Welcome to Lede 2017: Foundations of Computing

Details

  • Instructor: Jonathan Soma, js4571@columbia.edu
  • Dates: Mondays and Wednesdays, 5/22-7/10 (Holiday: Monday May 29)
  • Class: 10am-1pm, room 601B
  • Lab: 2pm-5pm, 501A
  • Slack channel: #foundations

Course Overview

By the end of this course you’ll have the flexibility to find and execute solutions to most any coding- or data-related problem you run across. In theory we’re focusing on Python in general, the data package pandas, and comfort with the command line.

Homework

On many, many assignments, I will give you:

  • More homework than you can reasonably accomplish
  • Homework that involves googling answers
  • Homework that requires thinking through problems and answers in complicated and specific ways

What’s this mean? It’s going to be hard.

If you find yourself falling down a black hole: just take a break. Or stop altogether! Don’t worry about it - ask people near you or TA’s for guidance.

Oh, and most importantly: if you can’t finish? Not a problem. It’s far more important to not get burned out and discouraged.

Schedule

This is a rough outline, and will absolutely change very, very often.

Week 1: Introduction to Python and the command line (5/22 + 5/24)

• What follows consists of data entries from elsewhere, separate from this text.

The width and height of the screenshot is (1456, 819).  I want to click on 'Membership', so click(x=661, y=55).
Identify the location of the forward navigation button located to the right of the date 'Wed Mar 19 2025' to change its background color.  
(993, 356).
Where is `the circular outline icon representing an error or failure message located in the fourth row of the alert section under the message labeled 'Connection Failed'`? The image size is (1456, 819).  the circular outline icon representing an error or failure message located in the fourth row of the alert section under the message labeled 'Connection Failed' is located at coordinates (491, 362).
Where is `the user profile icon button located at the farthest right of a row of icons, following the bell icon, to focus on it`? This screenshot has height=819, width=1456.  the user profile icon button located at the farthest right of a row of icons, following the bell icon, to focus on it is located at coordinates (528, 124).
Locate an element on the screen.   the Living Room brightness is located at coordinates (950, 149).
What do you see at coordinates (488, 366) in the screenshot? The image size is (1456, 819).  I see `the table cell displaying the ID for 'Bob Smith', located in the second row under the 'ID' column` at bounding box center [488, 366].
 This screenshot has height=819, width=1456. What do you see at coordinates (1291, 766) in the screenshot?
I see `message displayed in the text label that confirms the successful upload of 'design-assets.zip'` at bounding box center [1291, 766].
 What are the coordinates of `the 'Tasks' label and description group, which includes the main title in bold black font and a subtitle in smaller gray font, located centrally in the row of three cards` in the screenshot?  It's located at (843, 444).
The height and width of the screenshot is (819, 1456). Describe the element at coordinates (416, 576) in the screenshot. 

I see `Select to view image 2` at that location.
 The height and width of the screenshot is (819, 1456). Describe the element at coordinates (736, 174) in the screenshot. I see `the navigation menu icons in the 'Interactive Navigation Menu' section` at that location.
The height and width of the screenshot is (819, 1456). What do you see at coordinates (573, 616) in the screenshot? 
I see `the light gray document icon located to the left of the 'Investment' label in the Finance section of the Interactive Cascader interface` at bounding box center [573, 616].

In our first week we’ll take a look at the insides of our computers using the command line, with tools like cd, grep, and cat. Learn to navigate your computer and run basic Python scripts.

Week 2: Navigating APIs (5/31, Wed only)

No class on Monday due to Memorial Day

Become more comfortable with data types in Python by consuming data from APIs - dynamic sources of information that are easily understandable by Python. Learn the joys of Jupyter Notebooks.

Week 3: Analyzing structured data with Pandas (6/5 + 6/7)

Begin work with pandas, a data analysis library that runs circles around Excel.

Week 4: Obtaining data through scraping (6/12 + 6/14)

Using our Python skills to scrape web sites with BeautifulSoup, along with advanced scraping such as form submission and using the browser automation tool Selenium.

Week 5: Dealing with text-based data in pandas (6/19 + 6/21)

How to take semi-structured text data and clean/extract the parts we’re interested in.

Week 6: Visualization and dealing with missing and dirty data (6/26 + 6/28)

Taming troublesome datasets with format conversation, filling in and ignoring “bad” values.

Week 7: Geographic analysis with geopandas and friends (7/3 + 7/5)

Become familiar with different geographic data types, geocoding, the limitless power of column and spatial joins.

Week 8: Float (7/10)

Left empty to allowing some cushion in topic coverage.